Молчать я не умею и лебезить перед стариком мне смысла не было. Несколько раз мы крепко с ним повздорили. Он оскорблял меня, я в ответ – его. Расул был в гневе.
Он просил меня не отсвечивать и переждать время, пока отец находится в Эмиратах, но оставить свою работу мне было не на кого. А дел было предостаточно. Амиру досталось втройне: нужно было уделять внимание бизнесу, они расстались со Златой, и самое худшее – именно старшего сына отец обвинил в смерти Эльдара.
Боже, какими словами обзывал Рашид Амира… Неудивительно, что теперь они не общаются.
С каждым новым днем мы с Расулом теряли какую-то близость. Он отдалился от меня. А потом просто уехал…
Провалившись в поверхностный сон, вздрагиваю, когда мы плавно останавливаемся. Тело бьет лихорадкой. Кажется, что в салоне очень холодно. Это, скорее всего, от недосыпа, но ощущается неприятно.
– Платная дорога, – негромко сообщает Буба. – Транспондер. Едем дальше.

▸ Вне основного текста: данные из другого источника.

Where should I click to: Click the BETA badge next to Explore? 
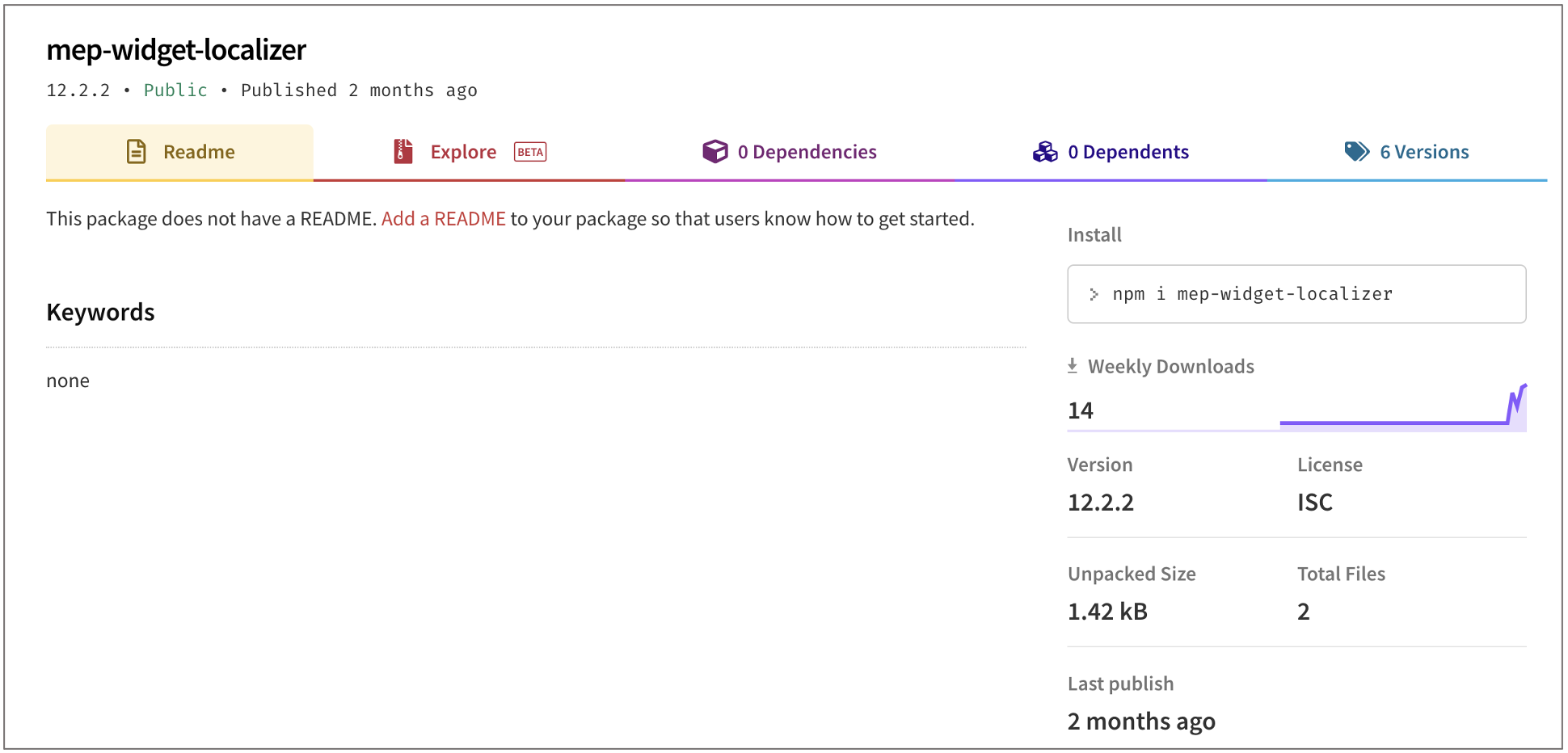pyautogui.click(x=530, y=152)
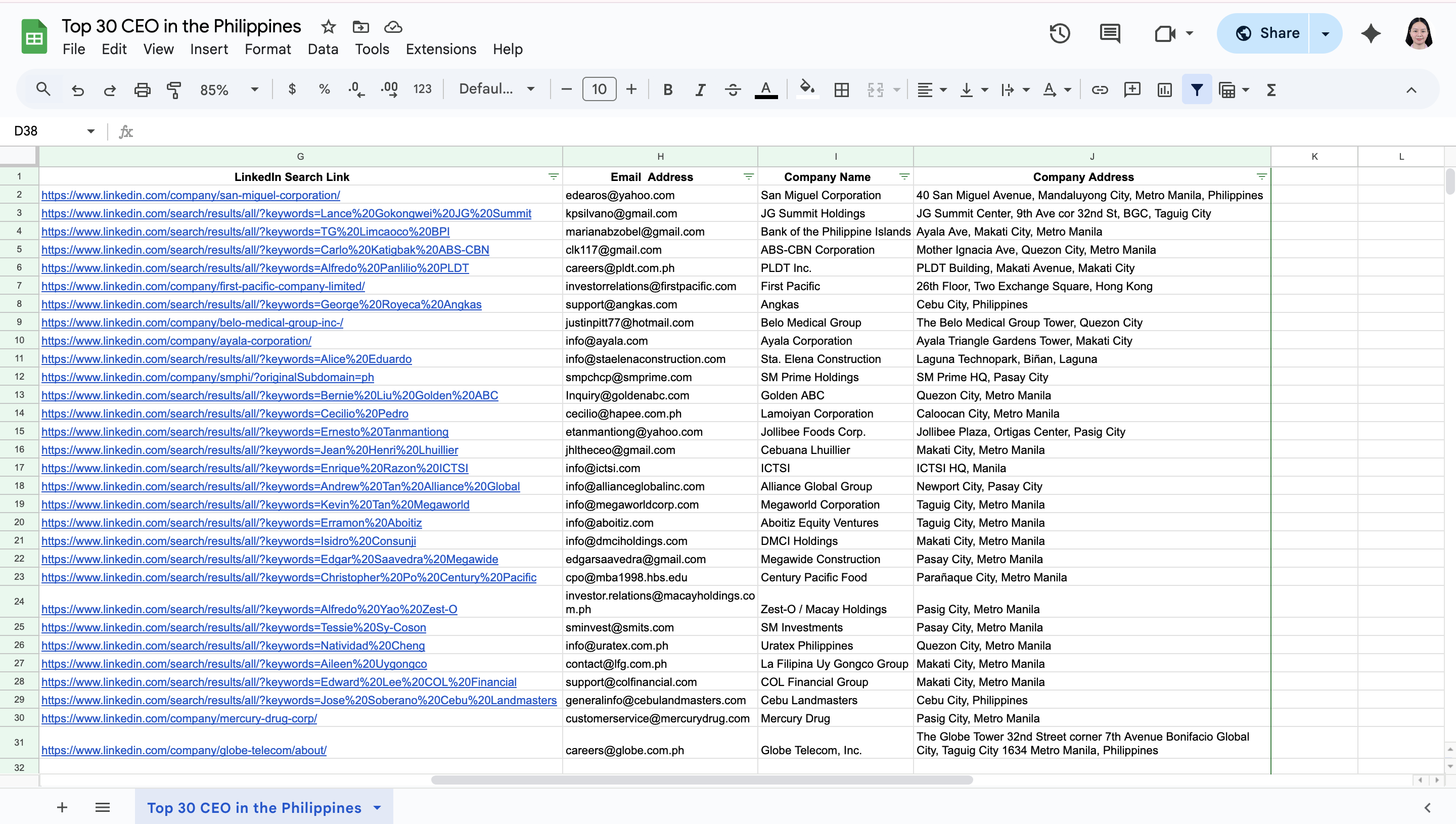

Снова смотрю на Расула. Закусив губу, словно маленький воришка, быстро изучаю спящее, мужественное лицо, широкие плечи, сложенные на груди руки с длинными, ухоженными пальцами и широко расставленные колени.
– Спи, Таня, – не открывая глаз, уверенно приказывает.
Я в душе шиплю, словно дикая, африканская кошка. Как у него получается выводить меня одним словом из трех букв? Просто «спи»! И я, мать твою, в бешенстве! Даже с учетом того, что разучилась перечить мужчине за эти три года.
– Я замерзла, – хоть как-то оправдываю свое любопытство.
Грудь Расула становится в два раз больше от громкого вздоха. Наклонившись, он снимает кожаную куртку и передает ее мне.
– Надень.
– Спасибо тебе, – шепчу, укутываясь в тепло его сильного тела.
Сердце щемит.
– Спи! – снова выводит меня из себя.
– Конечно! – закатываю глаза и цокаю. – Спасибо, что подсказываешь, что мне делать. Этого, знаешь ли, в жизни очень не хватало…
Защелкиваю рот на замок, обнимаю мягкую ткань куртки и всячески сдерживаюсь, чтобы больше не язвить на невозмутимый, густой смех, распространяющийся по салону.